I thank the Pei group members for their contributions to the work covered in this article, A. Sahni for the Table of Contents art, and V. Gopalan and R. Dalbey for their comments on the article.

Funding Sources

This work was supported by the National Institutes of Health (GM122459 and CA234124).

ABBREVIATIONS

CPM

cell-penetrating molecules

CPP

cell-penetrating peptide

DT

diphtheria toxin

GUV

giant unilamellar vesicle

LNP

lipid nanoparticle

TAT

twin-arginine translocation

UPS

unconventional protein secretion

VBC

vesicle budding and collapse

BIOGRAPHICAL INFORMATION

Dehua Pei is Kimberly Professor of Chemistry and Biochemistry at The Ohio State University.
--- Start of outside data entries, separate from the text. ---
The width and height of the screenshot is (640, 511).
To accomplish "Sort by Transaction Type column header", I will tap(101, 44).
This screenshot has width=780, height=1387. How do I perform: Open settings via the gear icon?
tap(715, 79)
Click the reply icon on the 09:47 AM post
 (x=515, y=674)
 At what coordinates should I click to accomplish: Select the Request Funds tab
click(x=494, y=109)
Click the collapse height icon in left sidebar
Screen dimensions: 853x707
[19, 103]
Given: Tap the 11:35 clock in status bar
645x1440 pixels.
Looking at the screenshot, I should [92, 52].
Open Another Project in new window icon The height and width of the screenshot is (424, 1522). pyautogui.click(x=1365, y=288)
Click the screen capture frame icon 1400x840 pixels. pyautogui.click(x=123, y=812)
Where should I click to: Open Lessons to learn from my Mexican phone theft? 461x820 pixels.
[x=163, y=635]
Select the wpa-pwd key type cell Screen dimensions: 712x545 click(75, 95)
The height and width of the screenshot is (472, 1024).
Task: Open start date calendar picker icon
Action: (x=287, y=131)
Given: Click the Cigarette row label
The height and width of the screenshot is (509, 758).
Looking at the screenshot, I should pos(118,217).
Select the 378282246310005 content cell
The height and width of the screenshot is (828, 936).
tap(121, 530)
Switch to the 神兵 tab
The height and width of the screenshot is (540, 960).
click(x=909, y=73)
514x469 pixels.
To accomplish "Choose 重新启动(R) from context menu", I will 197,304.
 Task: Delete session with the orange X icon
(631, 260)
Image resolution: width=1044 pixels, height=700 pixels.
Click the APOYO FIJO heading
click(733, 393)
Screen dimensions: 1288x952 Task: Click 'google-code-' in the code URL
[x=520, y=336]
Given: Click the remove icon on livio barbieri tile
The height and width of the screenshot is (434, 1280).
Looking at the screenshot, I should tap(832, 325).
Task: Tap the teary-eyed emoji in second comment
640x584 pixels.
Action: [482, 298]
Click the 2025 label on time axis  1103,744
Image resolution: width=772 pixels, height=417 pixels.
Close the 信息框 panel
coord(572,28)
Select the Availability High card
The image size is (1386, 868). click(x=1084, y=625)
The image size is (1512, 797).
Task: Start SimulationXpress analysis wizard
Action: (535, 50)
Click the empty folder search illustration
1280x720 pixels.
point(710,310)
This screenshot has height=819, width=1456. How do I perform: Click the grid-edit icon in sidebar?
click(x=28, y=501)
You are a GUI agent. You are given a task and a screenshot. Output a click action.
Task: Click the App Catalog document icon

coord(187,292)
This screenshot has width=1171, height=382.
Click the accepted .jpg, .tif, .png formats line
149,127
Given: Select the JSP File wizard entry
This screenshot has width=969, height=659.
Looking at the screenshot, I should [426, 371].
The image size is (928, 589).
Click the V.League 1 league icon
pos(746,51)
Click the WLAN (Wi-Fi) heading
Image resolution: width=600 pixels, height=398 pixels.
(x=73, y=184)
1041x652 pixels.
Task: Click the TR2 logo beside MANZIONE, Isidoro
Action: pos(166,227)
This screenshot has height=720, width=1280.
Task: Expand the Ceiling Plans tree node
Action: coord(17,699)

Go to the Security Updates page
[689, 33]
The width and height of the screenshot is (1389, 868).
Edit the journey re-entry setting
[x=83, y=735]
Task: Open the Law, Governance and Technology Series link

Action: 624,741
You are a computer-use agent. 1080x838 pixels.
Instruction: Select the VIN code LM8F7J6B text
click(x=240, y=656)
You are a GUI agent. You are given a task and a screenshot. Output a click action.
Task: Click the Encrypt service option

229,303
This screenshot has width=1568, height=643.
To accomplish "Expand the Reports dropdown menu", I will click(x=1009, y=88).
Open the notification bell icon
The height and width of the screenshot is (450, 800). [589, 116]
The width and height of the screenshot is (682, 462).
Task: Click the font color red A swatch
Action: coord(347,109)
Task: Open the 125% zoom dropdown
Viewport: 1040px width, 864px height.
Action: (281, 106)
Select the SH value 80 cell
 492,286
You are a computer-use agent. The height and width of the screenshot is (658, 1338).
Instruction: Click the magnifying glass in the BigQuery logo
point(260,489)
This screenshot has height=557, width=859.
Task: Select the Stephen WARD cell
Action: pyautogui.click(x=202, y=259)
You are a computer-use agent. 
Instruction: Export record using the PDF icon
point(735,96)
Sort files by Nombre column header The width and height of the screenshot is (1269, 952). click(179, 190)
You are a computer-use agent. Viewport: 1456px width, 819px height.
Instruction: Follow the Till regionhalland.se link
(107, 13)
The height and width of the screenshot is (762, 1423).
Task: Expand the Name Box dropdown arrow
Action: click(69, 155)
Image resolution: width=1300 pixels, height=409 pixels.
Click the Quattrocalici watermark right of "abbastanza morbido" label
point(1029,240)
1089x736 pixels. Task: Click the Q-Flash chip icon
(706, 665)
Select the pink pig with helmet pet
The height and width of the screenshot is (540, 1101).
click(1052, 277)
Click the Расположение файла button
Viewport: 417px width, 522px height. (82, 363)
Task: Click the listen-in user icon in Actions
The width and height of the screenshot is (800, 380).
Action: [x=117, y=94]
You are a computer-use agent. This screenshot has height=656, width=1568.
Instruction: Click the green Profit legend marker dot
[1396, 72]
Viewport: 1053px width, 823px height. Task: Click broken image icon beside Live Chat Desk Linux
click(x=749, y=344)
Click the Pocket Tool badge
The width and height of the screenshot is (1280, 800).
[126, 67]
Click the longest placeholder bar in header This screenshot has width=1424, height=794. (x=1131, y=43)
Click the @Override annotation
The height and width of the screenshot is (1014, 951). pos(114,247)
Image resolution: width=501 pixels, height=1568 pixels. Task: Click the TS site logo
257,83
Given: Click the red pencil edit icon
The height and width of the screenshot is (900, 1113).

He received his BS degree in chemistry from Wuhan University (China) and PhD degree in organic chemistry from University of California, Berkeley, and was a Damon Runyon-Winchell Walter Cancer Fund postdoctoral fellow at Harvard Medical School before joining the faculty at The Ohio State University (1995). His research group is currently investigating how biomolecules cross cell membranes and developing cell-penetrating molecules as research tools and potential therapeutics against previously undruggable targets, such as intracellular protein-protein interactions. He is a co-Founder of Entrada Therapeutics, Inc.

Footnotes

The author declares no competing financial interests.